Print all of the data exactly.

┌─ Material supplied

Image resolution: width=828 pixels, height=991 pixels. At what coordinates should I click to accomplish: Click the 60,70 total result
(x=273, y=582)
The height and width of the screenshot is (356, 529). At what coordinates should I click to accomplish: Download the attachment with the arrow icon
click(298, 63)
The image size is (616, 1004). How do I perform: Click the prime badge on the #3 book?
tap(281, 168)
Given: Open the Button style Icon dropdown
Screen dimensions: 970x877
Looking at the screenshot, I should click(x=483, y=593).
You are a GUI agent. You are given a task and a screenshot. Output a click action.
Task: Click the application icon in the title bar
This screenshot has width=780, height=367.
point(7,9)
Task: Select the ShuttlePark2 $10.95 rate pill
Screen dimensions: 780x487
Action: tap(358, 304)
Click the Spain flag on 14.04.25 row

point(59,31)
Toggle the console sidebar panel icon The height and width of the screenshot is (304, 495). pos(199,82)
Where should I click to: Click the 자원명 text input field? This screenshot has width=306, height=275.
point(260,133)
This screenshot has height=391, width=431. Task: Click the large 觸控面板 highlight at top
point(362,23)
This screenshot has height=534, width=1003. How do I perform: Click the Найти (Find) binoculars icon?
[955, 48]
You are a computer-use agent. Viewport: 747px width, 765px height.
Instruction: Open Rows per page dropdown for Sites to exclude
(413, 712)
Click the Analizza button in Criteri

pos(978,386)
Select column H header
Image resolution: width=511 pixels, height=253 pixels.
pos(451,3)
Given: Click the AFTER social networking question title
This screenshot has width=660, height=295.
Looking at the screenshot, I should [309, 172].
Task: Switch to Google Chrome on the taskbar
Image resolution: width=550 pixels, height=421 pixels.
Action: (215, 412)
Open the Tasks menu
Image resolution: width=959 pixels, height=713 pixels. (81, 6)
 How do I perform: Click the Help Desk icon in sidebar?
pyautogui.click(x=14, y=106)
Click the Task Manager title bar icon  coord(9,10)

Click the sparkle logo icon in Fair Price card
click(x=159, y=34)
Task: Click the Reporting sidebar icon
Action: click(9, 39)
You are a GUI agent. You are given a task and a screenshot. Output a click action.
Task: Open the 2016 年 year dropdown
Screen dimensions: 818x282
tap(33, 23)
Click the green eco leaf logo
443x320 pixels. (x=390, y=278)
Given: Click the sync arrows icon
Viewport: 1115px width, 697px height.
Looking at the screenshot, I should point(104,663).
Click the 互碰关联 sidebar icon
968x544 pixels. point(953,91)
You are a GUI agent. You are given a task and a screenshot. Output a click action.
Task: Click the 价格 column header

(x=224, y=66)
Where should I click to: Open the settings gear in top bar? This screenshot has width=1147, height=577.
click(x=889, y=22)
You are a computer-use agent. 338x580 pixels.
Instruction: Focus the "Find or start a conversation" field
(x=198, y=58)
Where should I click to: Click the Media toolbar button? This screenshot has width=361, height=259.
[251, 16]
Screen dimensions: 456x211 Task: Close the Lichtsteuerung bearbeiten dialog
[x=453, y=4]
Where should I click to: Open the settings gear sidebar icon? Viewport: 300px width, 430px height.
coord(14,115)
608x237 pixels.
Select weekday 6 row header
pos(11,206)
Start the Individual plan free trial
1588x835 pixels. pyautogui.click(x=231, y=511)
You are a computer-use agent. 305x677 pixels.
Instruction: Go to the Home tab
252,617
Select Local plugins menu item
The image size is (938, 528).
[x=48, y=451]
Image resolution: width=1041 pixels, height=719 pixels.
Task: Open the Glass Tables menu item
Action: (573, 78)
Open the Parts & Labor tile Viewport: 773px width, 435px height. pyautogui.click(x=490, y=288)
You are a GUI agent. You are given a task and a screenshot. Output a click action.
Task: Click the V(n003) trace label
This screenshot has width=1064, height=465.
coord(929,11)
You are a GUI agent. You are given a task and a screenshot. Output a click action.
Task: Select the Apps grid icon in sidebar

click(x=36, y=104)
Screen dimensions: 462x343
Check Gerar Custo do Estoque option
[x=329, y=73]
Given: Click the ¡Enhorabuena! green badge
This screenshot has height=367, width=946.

└─

Reply:
Image resolution: width=828 pixels, height=991 pixels. At what coordinates should I click to accomplish: Click the 60,70 total result
(x=273, y=582)
The height and width of the screenshot is (356, 529). At what coordinates should I click to accomplish: Download the attachment with the arrow icon
click(298, 63)
The image size is (616, 1004). How do I perform: Click the prime badge on the #3 book?
tap(281, 168)
Given: Open the Button style Icon dropdown
Screen dimensions: 970x877
Looking at the screenshot, I should click(x=483, y=593).
You are a GUI agent. You are given a task and a screenshot. Output a click action.
Task: Click the application icon in the title bar
This screenshot has width=780, height=367.
point(7,9)
Task: Select the ShuttlePark2 $10.95 rate pill
Screen dimensions: 780x487
Action: tap(358, 304)
Click the Spain flag on 14.04.25 row

point(59,31)
Toggle the console sidebar panel icon The height and width of the screenshot is (304, 495). pos(199,82)
Where should I click to: Click the 자원명 text input field? This screenshot has width=306, height=275.
point(260,133)
This screenshot has height=391, width=431. Task: Click the large 觸控面板 highlight at top
point(362,23)
This screenshot has height=534, width=1003. How do I perform: Click the Найти (Find) binoculars icon?
[955, 48]
You are a computer-use agent. Viewport: 747px width, 765px height.
Instruction: Open Rows per page dropdown for Sites to exclude
(413, 712)
Click the Analizza button in Criteri

pos(978,386)
Select column H header
Image resolution: width=511 pixels, height=253 pixels.
pos(451,3)
Given: Click the AFTER social networking question title
This screenshot has width=660, height=295.
Looking at the screenshot, I should [309, 172].
Task: Switch to Google Chrome on the taskbar
Image resolution: width=550 pixels, height=421 pixels.
Action: (215, 412)
Open the Tasks menu
Image resolution: width=959 pixels, height=713 pixels. (81, 6)
 How do I perform: Click the Help Desk icon in sidebar?
pyautogui.click(x=14, y=106)
Click the Task Manager title bar icon  coord(9,10)

Click the sparkle logo icon in Fair Price card
click(x=159, y=34)
Task: Click the Reporting sidebar icon
Action: click(9, 39)
You are a GUI agent. You are given a task and a screenshot. Output a click action.
Task: Open the 2016 年 year dropdown
Screen dimensions: 818x282
tap(33, 23)
Click the green eco leaf logo
443x320 pixels. (x=390, y=278)
Given: Click the sync arrows icon
Viewport: 1115px width, 697px height.
Looking at the screenshot, I should point(104,663).
Click the 互碰关联 sidebar icon
968x544 pixels. point(953,91)
You are a GUI agent. You are given a task and a screenshot. Output a click action.
Task: Click the 价格 column header

(x=224, y=66)
Where should I click to: Open the settings gear in top bar? This screenshot has width=1147, height=577.
click(x=889, y=22)
You are a computer-use agent. 338x580 pixels.
Instruction: Focus the "Find or start a conversation" field
(x=198, y=58)
Where should I click to: Click the Media toolbar button? This screenshot has width=361, height=259.
[251, 16]
Screen dimensions: 456x211 Task: Close the Lichtsteuerung bearbeiten dialog
[x=453, y=4]
Where should I click to: Open the settings gear sidebar icon? Viewport: 300px width, 430px height.
coord(14,115)
608x237 pixels.
Select weekday 6 row header
pos(11,206)
Start the Individual plan free trial
1588x835 pixels. pyautogui.click(x=231, y=511)
You are a computer-use agent. 305x677 pixels.
Instruction: Go to the Home tab
252,617
Select Local plugins menu item
The image size is (938, 528).
[x=48, y=451]
Image resolution: width=1041 pixels, height=719 pixels.
Task: Open the Glass Tables menu item
Action: (573, 78)
Open the Parts & Labor tile Viewport: 773px width, 435px height. pyautogui.click(x=490, y=288)
You are a GUI agent. You are given a task and a screenshot. Output a click action.
Task: Click the V(n003) trace label
This screenshot has width=1064, height=465.
coord(929,11)
You are a GUI agent. You are given a task and a screenshot. Output a click action.
Task: Select the Apps grid icon in sidebar

click(x=36, y=104)
Screen dimensions: 462x343
Check Gerar Custo do Estoque option
[x=329, y=73]
Given: Click the ¡Enhorabuena! green badge
This screenshot has height=367, width=946.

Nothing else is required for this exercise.